Decades before John Snow’s map, Edward Jenner investigated smallpox, a widespread and dangerous disease in the eighteenth century. Jenner created an early vaccine using material taken from a fresh cowpox lesion after observing that cowpox infection prevented subsequent smallpox infection. Jenner shared his discovery in An Inquiry into the causes and effects of the variolae vaccinae (1798). The library holds a copy of this book containing surprisingly lovely illustrations of infected arms. The library also holds a small collection of Edward Jenner’s papers that include letters discussing vaccination and a diary containing vaccination records.

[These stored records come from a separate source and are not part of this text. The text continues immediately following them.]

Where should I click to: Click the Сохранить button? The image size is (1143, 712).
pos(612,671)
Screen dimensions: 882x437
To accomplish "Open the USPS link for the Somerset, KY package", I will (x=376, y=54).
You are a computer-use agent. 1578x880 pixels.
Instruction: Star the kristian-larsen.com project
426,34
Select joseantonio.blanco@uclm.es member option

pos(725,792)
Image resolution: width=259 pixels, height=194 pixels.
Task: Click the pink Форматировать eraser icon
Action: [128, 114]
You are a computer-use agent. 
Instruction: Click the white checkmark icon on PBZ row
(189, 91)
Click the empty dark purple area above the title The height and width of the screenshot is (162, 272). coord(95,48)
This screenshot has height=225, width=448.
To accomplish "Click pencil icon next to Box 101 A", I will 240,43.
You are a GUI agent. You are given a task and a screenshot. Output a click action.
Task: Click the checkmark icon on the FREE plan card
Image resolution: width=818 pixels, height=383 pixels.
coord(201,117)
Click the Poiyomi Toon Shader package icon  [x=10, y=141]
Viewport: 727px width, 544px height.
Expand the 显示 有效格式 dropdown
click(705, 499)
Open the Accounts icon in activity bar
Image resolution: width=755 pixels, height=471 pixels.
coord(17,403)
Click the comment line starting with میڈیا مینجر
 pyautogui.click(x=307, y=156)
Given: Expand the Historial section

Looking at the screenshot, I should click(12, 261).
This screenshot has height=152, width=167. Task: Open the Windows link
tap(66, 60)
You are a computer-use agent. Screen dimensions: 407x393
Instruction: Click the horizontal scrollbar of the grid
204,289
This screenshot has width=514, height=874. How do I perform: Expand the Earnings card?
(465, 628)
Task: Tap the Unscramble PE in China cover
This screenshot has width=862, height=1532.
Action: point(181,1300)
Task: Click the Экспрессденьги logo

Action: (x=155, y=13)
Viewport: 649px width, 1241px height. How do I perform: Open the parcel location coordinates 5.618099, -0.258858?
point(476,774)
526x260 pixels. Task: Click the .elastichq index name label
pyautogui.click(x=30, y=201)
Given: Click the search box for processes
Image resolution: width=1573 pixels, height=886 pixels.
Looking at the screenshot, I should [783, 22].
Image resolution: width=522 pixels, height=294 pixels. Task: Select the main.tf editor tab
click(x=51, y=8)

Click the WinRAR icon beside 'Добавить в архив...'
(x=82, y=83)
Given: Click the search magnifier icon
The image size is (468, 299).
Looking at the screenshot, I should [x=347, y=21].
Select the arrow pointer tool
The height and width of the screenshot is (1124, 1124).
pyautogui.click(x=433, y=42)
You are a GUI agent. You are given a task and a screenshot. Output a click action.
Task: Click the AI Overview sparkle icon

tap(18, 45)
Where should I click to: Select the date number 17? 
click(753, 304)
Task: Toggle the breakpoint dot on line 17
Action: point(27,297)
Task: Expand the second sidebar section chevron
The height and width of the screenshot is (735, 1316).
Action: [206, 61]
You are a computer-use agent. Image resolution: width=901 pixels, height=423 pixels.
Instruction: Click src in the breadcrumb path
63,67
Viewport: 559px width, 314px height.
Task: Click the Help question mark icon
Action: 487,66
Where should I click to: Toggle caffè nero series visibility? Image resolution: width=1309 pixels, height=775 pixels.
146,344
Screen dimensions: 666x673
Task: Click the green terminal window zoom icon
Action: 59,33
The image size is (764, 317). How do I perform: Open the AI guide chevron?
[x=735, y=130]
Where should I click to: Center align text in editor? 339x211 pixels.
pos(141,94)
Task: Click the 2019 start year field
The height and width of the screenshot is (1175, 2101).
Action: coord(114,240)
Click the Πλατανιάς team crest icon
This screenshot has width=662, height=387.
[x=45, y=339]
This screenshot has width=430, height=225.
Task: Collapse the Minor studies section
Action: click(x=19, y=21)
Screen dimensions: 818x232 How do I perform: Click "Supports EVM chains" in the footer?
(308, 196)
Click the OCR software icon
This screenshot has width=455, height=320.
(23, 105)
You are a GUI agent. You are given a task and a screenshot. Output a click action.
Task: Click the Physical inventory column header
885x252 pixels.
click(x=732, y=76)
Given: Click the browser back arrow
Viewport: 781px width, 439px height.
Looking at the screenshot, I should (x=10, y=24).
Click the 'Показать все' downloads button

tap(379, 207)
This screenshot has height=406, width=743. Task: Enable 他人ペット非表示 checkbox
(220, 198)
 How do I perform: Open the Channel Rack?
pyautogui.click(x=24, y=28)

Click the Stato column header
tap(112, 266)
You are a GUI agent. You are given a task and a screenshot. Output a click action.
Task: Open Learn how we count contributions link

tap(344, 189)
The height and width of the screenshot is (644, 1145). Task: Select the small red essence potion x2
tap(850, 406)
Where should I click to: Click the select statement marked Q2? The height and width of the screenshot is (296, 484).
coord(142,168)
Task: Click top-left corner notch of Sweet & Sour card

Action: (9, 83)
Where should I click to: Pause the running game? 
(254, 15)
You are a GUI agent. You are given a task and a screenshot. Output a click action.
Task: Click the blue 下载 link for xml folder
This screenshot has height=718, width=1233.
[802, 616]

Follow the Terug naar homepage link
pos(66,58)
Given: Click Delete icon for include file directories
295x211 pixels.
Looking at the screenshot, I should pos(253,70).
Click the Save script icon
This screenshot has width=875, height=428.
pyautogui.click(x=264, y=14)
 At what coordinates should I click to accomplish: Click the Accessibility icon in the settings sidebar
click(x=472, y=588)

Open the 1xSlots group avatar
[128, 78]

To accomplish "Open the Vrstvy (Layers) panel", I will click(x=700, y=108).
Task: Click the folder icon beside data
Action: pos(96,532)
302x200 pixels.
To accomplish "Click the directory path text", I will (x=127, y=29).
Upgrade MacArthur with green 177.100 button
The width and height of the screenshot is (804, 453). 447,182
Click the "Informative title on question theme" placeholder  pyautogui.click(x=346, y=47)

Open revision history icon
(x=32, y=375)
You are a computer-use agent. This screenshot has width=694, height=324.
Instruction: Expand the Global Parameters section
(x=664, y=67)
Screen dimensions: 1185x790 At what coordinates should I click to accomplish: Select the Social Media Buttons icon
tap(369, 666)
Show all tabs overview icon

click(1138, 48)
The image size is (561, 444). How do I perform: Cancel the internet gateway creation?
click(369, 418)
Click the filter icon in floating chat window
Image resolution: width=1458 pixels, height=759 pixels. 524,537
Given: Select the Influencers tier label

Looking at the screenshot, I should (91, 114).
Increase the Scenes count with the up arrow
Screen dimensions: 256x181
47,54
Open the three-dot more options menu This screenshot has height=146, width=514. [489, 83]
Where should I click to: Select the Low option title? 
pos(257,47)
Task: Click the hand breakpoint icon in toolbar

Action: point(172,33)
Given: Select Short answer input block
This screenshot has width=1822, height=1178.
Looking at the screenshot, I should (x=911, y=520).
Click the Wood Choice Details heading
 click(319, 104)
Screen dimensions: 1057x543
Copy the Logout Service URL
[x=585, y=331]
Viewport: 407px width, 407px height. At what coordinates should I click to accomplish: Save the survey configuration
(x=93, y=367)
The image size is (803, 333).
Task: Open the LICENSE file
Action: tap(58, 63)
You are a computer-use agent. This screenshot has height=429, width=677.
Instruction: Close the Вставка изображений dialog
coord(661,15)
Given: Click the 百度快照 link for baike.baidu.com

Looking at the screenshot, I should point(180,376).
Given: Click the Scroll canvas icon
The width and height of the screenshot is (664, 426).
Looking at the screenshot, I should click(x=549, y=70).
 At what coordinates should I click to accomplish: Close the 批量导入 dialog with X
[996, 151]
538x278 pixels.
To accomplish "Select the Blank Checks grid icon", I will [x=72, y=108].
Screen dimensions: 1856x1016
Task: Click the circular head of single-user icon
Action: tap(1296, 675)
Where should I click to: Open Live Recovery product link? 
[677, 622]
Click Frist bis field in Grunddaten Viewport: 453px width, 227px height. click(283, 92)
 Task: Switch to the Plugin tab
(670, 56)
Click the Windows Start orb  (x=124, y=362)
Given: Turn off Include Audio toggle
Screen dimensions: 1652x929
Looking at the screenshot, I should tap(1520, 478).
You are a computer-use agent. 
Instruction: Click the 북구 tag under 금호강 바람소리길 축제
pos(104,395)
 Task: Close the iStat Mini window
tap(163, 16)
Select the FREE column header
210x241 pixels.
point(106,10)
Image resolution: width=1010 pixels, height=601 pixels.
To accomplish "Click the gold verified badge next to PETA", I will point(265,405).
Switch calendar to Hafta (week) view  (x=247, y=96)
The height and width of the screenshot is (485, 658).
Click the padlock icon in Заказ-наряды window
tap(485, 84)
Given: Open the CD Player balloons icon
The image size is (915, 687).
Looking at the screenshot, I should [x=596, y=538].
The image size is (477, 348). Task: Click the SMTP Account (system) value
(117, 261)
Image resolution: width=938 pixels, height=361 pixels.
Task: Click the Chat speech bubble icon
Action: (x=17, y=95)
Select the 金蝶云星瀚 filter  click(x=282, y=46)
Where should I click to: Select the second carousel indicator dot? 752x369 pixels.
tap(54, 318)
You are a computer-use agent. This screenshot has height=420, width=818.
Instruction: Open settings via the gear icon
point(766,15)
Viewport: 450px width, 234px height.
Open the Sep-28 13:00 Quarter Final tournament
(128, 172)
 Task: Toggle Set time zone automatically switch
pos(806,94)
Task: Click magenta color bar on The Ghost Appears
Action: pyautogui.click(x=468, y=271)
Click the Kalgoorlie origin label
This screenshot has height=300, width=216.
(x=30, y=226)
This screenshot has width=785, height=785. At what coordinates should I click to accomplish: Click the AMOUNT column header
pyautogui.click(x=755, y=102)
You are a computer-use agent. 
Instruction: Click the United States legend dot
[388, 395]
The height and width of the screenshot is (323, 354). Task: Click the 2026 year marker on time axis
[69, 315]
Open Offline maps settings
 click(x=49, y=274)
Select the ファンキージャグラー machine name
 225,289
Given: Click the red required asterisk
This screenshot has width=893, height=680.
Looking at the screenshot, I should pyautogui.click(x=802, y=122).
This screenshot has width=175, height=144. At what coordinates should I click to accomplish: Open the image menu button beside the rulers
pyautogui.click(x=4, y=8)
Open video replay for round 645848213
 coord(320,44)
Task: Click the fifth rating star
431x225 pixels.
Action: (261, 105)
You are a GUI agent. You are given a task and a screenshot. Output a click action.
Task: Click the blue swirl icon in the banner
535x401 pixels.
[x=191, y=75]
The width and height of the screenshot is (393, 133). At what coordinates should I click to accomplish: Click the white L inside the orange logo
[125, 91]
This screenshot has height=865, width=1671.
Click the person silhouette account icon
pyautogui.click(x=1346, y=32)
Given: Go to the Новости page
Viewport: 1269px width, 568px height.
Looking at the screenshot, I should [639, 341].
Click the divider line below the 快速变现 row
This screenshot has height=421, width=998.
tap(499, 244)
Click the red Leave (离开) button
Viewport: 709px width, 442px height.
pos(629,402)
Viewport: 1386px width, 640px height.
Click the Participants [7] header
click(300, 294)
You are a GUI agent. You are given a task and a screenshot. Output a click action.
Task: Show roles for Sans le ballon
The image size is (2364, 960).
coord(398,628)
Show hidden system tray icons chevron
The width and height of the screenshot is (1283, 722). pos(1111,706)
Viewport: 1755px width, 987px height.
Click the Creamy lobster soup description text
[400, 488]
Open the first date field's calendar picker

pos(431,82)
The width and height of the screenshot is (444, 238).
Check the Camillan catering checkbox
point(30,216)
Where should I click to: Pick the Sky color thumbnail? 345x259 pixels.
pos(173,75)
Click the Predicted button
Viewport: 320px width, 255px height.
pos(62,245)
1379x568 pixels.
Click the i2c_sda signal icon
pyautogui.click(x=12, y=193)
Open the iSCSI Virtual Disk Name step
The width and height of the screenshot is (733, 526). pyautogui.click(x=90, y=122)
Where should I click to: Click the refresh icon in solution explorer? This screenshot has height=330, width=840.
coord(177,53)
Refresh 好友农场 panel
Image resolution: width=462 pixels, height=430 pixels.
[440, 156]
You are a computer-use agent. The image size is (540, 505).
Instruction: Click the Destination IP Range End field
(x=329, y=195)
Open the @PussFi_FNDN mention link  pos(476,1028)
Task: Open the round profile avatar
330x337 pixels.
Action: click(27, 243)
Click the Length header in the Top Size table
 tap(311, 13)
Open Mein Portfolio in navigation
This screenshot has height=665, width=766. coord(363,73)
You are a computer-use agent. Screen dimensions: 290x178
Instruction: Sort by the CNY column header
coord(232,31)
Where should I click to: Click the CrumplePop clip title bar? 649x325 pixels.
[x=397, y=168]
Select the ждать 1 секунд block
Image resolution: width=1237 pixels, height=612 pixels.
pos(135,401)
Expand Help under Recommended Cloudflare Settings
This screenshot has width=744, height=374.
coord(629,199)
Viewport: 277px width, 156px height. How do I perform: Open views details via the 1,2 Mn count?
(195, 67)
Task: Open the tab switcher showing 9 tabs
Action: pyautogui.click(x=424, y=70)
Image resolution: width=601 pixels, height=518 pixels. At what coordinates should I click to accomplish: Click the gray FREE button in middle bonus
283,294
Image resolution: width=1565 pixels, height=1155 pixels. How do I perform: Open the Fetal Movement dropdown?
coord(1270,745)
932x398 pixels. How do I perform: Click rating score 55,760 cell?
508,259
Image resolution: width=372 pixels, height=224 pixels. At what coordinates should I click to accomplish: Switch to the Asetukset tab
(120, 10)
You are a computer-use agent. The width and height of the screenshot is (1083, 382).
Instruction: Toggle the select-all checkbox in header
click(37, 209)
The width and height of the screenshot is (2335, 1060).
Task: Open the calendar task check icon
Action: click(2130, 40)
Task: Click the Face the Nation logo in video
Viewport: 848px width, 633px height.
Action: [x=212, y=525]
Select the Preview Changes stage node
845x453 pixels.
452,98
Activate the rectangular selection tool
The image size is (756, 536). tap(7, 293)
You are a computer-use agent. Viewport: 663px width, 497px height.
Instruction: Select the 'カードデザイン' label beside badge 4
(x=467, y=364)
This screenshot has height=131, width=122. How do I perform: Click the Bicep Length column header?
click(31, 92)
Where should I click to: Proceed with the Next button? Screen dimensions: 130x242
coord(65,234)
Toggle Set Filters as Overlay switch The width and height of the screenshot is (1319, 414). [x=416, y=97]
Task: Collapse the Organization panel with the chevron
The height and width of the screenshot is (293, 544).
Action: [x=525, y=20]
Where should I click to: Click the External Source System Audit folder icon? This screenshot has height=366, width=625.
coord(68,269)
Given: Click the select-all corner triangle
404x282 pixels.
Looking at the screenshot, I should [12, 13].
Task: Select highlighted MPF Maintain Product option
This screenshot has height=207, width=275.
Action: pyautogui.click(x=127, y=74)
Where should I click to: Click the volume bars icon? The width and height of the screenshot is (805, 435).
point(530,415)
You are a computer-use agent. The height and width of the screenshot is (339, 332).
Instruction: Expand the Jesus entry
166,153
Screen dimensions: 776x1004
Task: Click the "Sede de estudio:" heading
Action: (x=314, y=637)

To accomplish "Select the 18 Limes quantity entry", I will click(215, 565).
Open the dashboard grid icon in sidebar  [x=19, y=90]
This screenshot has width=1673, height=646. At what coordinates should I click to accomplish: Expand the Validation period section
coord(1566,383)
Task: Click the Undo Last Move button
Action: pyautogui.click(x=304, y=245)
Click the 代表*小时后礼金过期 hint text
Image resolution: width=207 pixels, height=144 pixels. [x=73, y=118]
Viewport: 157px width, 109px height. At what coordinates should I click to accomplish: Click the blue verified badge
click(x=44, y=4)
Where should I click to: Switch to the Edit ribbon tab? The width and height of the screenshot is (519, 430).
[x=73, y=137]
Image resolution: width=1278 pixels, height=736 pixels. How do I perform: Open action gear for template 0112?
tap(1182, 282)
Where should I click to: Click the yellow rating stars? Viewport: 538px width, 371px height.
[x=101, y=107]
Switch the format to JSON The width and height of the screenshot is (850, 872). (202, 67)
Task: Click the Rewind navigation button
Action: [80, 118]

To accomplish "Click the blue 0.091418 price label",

Illustration of a cowpox infected arm from Jenner’s An inquiry into the causes and effects.

 

Camp Diseases, Crimean Peninsula, 1854-1855

As a nurse during the Crimean War, Florence Nightingale saw large numbers of soldiers die from diseases like cholera, dysentery, tuberculosis, and typhus. Linking these deaths to poor sanitation, Nightingale worked to clean up military camps while also collecting data about the impact of disease on British soldiers.

In Mortality of the British Army (1858), Nightingale’s data is used to create visualizations that illustrate the poor camp conditions and make the case for sanitation reform. One visualization stands out as we practice “social distancing.” The image below compares the population densities in various locations and notes the amount of space per person. Densities in military camps, where disease was widespread, were noticeably higher than even places like urban London where people had more distance from their neighbors.

We hold a copy of this work (that is definitely worth seeing in person) and a digital copy is available through Internet Archive.

Diagrams of densities in military camps compared to those in London.

 

From our colleagues at other institutions, you can find other excellent resources on this topic:

Contagion: Historical Views of Diseases and Epidemics is a digital collection of sources from Harvard libraries. As their site explains, the goal is to provide historical context to current epidemiology and contribute to the understanding of the global, social-history, and public policy implications of disease. Materials include digitized books, manuscripts, pamphlets, and more. The site is organized around momentous historical outbreaks such as the 1793 Yellow Fever epidemic in Philadelphia and the 1918 Influenza outbreak in North America.

The National Library of Medicine and National Institute of Health also have a number of resources, such as health information guides from past pandemics. The National Library of Medicine hosts the  Global Health Events web archive, a resource that has archived selected websites from 2014 around major global health events such as Ebola and Zika.  The collection includes both websites and social media with the goal of offering a diverse and global perspective ranging from government and NGOs to healthcare workers and journalists.

This is by no means an exhaustive list of resources related to infectious disease and the attempts to stop its spread. If you want to explore more of these materials in the Rubenstein or find additional online resources, our “Guide to Researching Epidemics in the Rubenstein” is a good place to get started.